§ **Text section**:
----------------

Big Brother Brasil 5 was the fifth season of Big Brother Brasil which premiered January 10, 2005 with the season finale airing March 29, 2005 on the Rede Globo television network.

The show was produced by Endemol Globo and presented by news reporter Pedro Bial and directed by Jose Bonifacio Brasil de Oliveira. The prize award was R$1 million without tax allowances.

The winner was 30-year-old college professor Jean Wyllys from Alagoinhas, Bahia. He was the first housemate to come out during the show.

Overview
There were fourteen housemates competing for the grand prize. The season lasted 79 days, a decrease of almost one week over the previous season. The season introduced the Z$ Estaleca (currency of the house). For the first time since the first season, the Finale Night featured a Final Three rather than a Final Two. Aline Cristina is the currently tied with Big Brother Spain 11's Nagore for the highest eviction percentage in the world, 95%.

Reunion Show
The reunion was hosted by Pedro Bial and aired on April 3, 2005. All the housemates, except Marielza, attended. Tati Pink ended up winning the "Big Boss Prize" which awarded a new Fiat Stilo. She won over Marcos with 76% of the fans' vote. This was the last season that air a reunion.

After the Show
Grazielli Massafera became a very popular celebrity and starred in a 2006 Rede Globo's prime-time soap opera entitled Páginas da Vida. She also starred another soap-operas like Desejo Proibido, Negócio da China (protagonist) and Tempos Modernos (main antagonist).

Jean Wyllys was elected federal congressman for Socialism and Liberty Party (PSOL) in 2010 and was re-elected in 2014. He is famous for being openly gay and gay rights activist. His most famous opponent is the right-wing conservative congressman Jair Bolsonaro.

----------------

§ **Stored data**:

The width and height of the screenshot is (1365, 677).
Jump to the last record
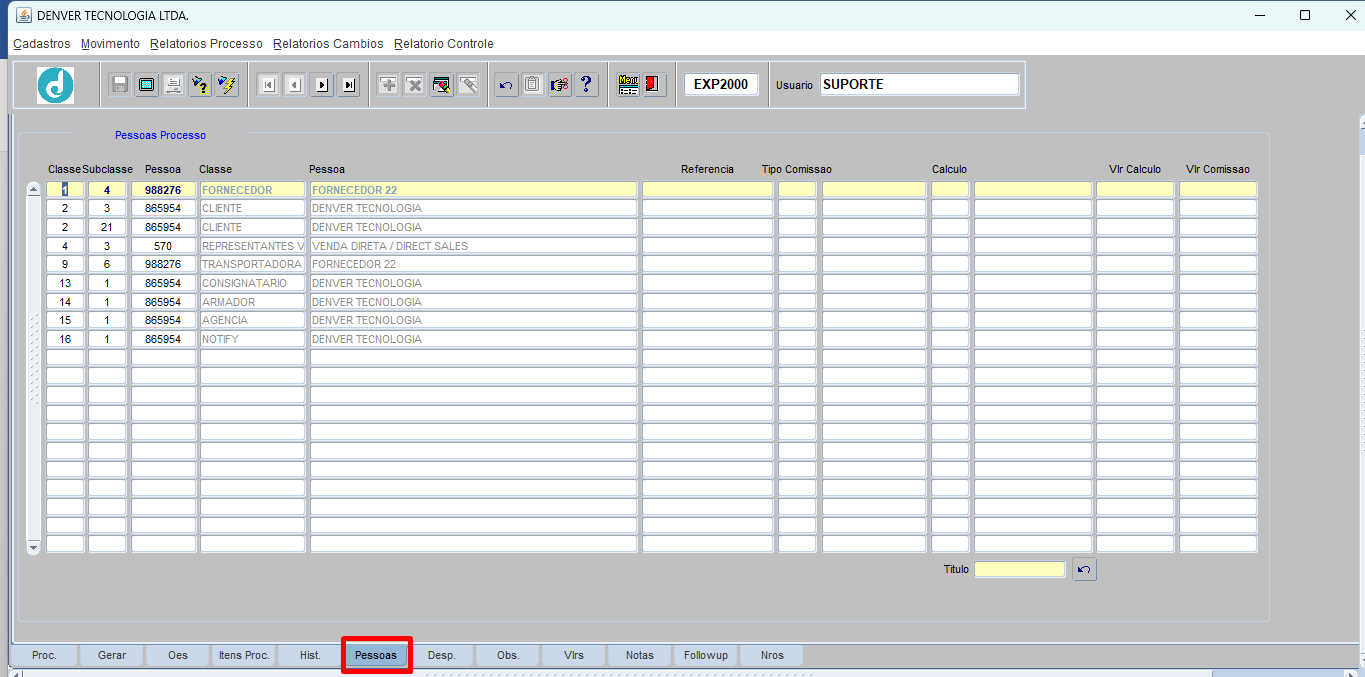(x=348, y=85)
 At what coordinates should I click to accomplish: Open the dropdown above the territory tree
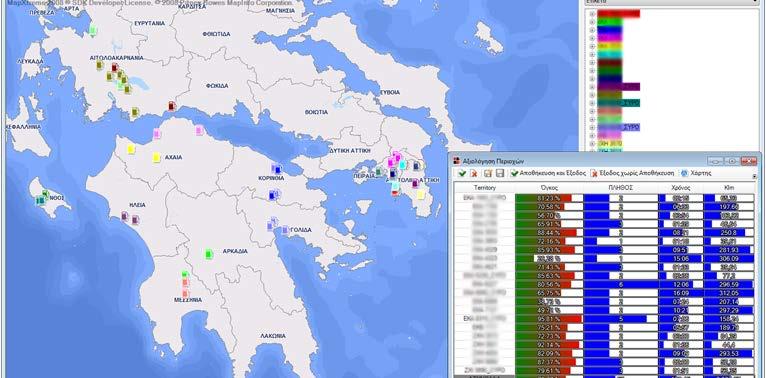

----------------

§ **To-do list**:
1. According to the Big Brother Brasil 5 article, how many days did the season last?
2. Copy the part of the Big Brother Brasil 5 article that opens with the words containing "The winner was" and closes with "air a reunion.".
The listing has no connection to the Big Brother Brasil 5 article.

§ **The responses**:
1. 79 days.

2.
The winner was 30-year-old college professor Jean Wyllys from Alagoinhas, Bahia. He was the first housemate to come out during the show.

Overview
There were fourteen housemates competing for the grand prize. The season lasted 79 days, a decrease of almost one week over the previous season. The season introduced the Z$ Estaleca (currency of the house). For the first time since the first season, the Finale Night featured a Final Three rather than a Final Two. Aline Cristina is the currently tied with Big Brother Spain 11's Nagore for the highest eviction percentage in the world, 95%.

Reunion Show
The reunion was hosted by Pedro Bial and aired on April 3, 2005. All the housemates, except Marielza, attended. Tati Pink ended up winning the "Big Boss Prize" which awarded a new Fiat Stilo. She won over Marcos with 76% of the fans' vote. This was the last season that air a reunion.